### [SUPPLIED ENTRIES]

+++

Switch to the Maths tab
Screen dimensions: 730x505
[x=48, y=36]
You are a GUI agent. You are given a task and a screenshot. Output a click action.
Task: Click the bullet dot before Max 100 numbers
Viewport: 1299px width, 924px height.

+++

### [WHAT IS NEEDED]
Find the line that contains "Task: Click the". Copy it and every line after it to the end of the records, exactly, and nothing more.

### [RESPONSE TO THE TASK]
Task: Click the bullet dot before Max 100 numbers
Viewport: 1299px width, 924px height.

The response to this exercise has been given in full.